------ SOURCE PASSAGE ------
Executed in 1949 and exhibited the same year at the State Tretyakov Gallery, Evening at the Kolkhoz was painted during a period of intense collectivisation and presents the ideal Soviet ‘brigade’ at rest.  Athletic, healthy and rosy-cheeked, this group is the product of a perfectly functioning state. Despite the rural setting, we are notified that the workers are informed and literate: at the very centre of the composition a young man holds a book and an edition of Pravda newspaper is prominent in the lower left corner. The central trio represent an ideal family unit. As we find often even in Deineka’s early work, the strong female representation is noticeable – women are in the majority here and very obviously presented as equals to their male counterparts, whether in their capacity to work (the dairy-workers in the background) or converse – both the young (far right) and old (far left). The girl seated on the balustrade recalls the cyclist Kolkhoznitsa on a Bicycle (fig.1), another tanned figure in red set against a green background.

The parallels between Soviet and American realist art of this period have often been remarked on and the comparisons seem particularly apt here. The homogeneity and sense of contentment in the present work recall Norman Rockwell’s famous Freedom from Want (1942) in which a meal is presented to a similarly crowded table, loaded with a wholesome array of fruit and vegetables. Rockwell’s picture was one of four works created in response to each of the ‘four freedoms’ in President Franklin D. Roosevelt annual speech to Congress in 1941, eleven months before Japan attacked Pearl Harbour. When they were published in the Saturday Evening Post in 1943 the popular reaction was overwhelming, with over 25,000 readers requesting full-colour reproductions.  On 29 August 1949, the Soviet Union exploded its first atomic bomb. The disconnect presented by both artists, American and Soviet, between the domestic idyll and the reality of war or escalating international tensions are hard for the modern day viewer to ignore.

From the 1920s onwards a number of Deineka’s contemporaries were involved in the design of clothes and developing geometric fabric patterns. Deineka was a particularly gifted textile designer and studied under Varvara Stepanova at the textile department of VKhUTEMAS, an interest of his which is most famously represented in Textile Workers (1927) at the State Russian Museum and which extends to his later works. The brightly patterned carpet in the present work is found in Flowers on a Carpet (1948), and his famous Self Portrait (1948) shows a similar array of traditional and fabricated materials, from thick-wove almost Uzbek rugs and blankets to finely embroidered Ukrainian detailing and printed cloths.
------
**DIRECTIONS**
Copy word for word the part of the Deineka painting passage that begins with the words containing "From the 1920s" and ends with "and printed cloths.". The data after this comes from a separate source.
------ DATA PROVIDED ------
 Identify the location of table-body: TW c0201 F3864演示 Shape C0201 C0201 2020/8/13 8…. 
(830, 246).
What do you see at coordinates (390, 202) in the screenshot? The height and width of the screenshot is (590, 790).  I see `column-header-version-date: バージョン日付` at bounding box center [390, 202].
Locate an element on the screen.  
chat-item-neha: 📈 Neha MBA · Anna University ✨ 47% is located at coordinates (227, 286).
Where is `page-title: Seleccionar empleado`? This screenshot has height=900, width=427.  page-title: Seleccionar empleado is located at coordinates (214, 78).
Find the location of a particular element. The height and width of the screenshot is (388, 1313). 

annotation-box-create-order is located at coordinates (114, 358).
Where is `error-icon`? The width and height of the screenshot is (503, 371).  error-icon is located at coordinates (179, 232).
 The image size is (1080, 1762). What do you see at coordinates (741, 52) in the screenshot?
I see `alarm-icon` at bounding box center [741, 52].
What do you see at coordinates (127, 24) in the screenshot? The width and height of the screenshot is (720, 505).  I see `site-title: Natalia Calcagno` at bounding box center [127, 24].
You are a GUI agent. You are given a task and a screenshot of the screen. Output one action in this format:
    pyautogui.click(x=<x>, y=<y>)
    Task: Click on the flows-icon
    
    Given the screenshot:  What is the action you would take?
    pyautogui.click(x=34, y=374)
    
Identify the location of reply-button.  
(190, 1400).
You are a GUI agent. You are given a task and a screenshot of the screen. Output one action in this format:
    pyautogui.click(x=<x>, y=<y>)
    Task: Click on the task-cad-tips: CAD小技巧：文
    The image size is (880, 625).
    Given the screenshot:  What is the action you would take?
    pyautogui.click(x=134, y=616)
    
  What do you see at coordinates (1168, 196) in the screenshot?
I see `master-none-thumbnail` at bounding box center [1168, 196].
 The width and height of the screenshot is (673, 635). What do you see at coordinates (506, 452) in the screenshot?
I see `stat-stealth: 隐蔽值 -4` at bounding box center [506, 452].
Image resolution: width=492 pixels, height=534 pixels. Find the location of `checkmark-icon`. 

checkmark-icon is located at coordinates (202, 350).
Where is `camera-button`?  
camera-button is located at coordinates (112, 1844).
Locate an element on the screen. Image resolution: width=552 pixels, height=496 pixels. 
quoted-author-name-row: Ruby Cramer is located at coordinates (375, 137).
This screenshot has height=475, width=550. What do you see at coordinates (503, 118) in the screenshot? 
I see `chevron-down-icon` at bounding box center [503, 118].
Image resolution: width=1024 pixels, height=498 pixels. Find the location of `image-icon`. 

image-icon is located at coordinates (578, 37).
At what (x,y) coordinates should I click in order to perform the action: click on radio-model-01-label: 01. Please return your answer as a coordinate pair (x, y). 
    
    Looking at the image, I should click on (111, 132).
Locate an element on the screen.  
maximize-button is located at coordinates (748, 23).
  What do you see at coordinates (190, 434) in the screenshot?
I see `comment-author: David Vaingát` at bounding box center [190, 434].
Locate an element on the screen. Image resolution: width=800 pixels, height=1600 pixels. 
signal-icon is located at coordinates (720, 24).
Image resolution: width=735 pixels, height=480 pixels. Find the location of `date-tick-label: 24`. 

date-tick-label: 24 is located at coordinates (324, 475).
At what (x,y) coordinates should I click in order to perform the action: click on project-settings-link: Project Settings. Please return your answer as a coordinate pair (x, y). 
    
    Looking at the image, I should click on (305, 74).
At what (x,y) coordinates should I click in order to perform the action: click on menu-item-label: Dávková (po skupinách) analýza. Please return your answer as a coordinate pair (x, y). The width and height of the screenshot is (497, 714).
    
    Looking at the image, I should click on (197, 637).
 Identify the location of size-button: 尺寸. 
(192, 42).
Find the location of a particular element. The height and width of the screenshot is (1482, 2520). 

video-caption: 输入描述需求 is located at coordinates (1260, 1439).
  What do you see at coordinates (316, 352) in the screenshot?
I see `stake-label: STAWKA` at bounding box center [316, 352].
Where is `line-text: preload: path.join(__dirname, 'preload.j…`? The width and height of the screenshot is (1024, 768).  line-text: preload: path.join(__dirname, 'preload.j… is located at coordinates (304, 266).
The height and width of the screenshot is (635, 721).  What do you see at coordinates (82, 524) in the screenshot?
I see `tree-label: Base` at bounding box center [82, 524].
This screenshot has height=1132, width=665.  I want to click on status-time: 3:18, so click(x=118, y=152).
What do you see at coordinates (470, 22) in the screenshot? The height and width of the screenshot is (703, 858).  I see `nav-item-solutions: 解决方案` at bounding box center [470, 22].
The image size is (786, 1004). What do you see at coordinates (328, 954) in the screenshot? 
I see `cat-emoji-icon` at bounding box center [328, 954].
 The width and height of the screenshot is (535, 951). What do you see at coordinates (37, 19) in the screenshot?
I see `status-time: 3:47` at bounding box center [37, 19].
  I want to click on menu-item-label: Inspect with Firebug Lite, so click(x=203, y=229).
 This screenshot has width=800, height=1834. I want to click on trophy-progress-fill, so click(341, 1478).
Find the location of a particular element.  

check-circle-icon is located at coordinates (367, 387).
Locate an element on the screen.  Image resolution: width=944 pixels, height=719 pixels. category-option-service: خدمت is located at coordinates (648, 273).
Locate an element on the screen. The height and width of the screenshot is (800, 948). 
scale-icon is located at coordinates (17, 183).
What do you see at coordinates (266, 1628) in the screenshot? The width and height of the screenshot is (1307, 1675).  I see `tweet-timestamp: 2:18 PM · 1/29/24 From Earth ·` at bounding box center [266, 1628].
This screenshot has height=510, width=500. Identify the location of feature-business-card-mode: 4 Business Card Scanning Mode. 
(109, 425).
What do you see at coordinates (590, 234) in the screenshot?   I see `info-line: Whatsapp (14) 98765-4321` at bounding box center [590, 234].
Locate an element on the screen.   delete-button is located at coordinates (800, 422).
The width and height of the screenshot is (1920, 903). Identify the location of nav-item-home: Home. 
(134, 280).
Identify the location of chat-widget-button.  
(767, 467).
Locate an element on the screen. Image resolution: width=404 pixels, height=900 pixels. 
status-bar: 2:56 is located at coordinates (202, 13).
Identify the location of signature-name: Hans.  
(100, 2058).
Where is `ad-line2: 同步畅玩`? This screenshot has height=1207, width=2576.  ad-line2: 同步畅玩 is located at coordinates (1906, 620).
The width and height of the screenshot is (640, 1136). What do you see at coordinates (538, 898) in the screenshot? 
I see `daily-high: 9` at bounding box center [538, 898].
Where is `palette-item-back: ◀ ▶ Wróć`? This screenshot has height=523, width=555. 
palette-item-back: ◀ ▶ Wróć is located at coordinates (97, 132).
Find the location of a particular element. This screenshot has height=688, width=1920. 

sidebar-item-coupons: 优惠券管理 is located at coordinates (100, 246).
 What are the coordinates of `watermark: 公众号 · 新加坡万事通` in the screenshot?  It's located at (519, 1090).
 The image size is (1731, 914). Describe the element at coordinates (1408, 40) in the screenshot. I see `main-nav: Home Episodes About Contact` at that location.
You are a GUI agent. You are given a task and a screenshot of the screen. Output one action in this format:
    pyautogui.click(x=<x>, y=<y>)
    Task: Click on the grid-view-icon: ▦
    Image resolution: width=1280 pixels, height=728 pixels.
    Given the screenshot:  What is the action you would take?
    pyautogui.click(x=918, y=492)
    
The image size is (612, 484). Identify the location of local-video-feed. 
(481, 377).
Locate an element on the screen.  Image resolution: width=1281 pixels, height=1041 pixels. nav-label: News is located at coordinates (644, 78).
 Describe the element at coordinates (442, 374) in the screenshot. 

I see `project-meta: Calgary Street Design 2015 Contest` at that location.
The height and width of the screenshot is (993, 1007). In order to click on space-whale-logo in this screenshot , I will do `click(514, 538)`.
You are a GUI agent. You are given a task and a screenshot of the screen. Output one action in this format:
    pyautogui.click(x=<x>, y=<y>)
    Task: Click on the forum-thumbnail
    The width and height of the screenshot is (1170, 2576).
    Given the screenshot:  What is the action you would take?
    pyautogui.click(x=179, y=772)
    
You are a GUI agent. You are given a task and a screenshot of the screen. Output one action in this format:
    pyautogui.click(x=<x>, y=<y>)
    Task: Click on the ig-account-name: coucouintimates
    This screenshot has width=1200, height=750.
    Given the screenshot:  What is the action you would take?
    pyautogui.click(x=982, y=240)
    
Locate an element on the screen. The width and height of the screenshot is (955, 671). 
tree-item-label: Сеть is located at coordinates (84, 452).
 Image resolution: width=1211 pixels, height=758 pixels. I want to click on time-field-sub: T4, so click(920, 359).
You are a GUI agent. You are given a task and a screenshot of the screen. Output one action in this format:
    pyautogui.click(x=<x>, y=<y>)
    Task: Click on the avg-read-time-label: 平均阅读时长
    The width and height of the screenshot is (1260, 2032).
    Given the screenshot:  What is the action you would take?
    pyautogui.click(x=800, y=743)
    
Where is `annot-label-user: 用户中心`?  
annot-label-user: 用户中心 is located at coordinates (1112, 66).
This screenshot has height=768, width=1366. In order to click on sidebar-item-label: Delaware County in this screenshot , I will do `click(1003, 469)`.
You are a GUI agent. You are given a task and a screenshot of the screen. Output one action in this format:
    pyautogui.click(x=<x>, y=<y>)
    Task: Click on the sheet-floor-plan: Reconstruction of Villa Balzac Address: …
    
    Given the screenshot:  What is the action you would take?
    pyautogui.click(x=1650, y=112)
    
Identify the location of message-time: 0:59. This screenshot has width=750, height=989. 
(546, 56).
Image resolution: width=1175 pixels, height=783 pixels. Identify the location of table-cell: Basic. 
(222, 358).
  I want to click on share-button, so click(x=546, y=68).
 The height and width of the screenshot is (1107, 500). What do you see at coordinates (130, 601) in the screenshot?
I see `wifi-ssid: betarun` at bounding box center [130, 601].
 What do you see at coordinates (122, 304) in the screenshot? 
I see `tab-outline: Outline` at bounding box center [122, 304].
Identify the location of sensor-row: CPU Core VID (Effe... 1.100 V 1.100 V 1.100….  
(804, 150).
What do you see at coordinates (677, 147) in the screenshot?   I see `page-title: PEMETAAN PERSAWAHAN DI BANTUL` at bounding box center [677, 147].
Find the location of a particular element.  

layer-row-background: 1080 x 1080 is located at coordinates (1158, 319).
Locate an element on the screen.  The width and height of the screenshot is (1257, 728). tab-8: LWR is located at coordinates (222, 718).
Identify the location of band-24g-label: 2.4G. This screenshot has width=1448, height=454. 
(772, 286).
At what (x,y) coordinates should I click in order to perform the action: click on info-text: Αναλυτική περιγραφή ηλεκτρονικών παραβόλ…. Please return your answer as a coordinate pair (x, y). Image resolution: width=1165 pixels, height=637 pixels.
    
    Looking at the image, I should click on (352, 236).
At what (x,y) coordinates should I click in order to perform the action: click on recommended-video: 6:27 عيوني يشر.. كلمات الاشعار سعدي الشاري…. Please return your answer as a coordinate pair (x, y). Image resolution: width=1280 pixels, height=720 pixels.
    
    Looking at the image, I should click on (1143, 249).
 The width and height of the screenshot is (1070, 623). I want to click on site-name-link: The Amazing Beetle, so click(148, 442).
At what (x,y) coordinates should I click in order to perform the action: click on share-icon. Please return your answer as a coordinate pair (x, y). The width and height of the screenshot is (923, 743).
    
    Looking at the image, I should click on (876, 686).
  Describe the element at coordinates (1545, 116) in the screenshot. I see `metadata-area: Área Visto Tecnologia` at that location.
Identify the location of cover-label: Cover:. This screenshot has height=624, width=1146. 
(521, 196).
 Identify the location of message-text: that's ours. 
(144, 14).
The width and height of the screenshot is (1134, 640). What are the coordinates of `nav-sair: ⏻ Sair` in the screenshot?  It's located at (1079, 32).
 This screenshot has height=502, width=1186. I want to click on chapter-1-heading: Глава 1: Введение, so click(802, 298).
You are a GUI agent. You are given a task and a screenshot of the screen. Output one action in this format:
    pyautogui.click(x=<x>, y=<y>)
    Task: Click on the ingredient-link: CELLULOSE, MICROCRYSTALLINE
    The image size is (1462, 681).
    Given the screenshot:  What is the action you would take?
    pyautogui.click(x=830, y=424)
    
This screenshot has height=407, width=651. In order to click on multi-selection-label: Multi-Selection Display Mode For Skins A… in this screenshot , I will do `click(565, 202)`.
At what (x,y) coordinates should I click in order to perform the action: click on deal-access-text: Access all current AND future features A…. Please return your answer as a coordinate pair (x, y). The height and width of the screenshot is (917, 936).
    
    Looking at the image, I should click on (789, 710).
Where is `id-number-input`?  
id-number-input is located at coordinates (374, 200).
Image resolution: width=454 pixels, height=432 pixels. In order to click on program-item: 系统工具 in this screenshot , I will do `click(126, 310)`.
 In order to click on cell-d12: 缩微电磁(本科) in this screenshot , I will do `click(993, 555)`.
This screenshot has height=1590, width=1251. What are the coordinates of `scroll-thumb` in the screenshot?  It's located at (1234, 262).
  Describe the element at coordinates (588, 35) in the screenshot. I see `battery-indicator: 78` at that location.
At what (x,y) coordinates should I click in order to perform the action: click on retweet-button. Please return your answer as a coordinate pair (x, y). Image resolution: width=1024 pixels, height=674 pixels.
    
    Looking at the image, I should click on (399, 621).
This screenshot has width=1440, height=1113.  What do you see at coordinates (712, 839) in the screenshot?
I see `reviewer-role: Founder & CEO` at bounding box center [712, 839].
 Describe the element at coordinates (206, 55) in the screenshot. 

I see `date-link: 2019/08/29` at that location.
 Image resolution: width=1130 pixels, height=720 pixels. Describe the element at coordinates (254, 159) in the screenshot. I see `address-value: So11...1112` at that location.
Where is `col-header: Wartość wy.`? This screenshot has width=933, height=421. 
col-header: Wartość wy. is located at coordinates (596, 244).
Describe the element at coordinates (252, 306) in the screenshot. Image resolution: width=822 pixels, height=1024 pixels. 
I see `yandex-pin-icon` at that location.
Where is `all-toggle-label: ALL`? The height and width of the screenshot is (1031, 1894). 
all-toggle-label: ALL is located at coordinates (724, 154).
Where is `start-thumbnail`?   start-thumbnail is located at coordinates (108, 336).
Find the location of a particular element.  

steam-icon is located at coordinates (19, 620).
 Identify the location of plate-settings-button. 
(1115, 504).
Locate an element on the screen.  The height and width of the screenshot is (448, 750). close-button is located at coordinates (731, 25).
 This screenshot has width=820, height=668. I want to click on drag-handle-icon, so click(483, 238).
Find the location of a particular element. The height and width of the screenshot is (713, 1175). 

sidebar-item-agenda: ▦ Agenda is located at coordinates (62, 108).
------
**RESPONSE TO THE EXERCISE**
From the 1920s onwards a number of Deineka’s contemporaries were involved in the design of clothes and developing geometric fabric patterns. Deineka was a particularly gifted textile designer and studied under Varvara Stepanova at the textile department of VKhUTEMAS, an interest of his which is most famously represented in Textile Workers (1927) at the State Russian Museum and which extends to his later works. The brightly patterned carpet in the present work is found in Flowers on a Carpet (1948), and his famous Self Portrait (1948) shows a similar array of traditional and fabricated materials, from thick-wove almost Uzbek rugs and blankets to finely embroidered Ukrainian detailing and printed cloths.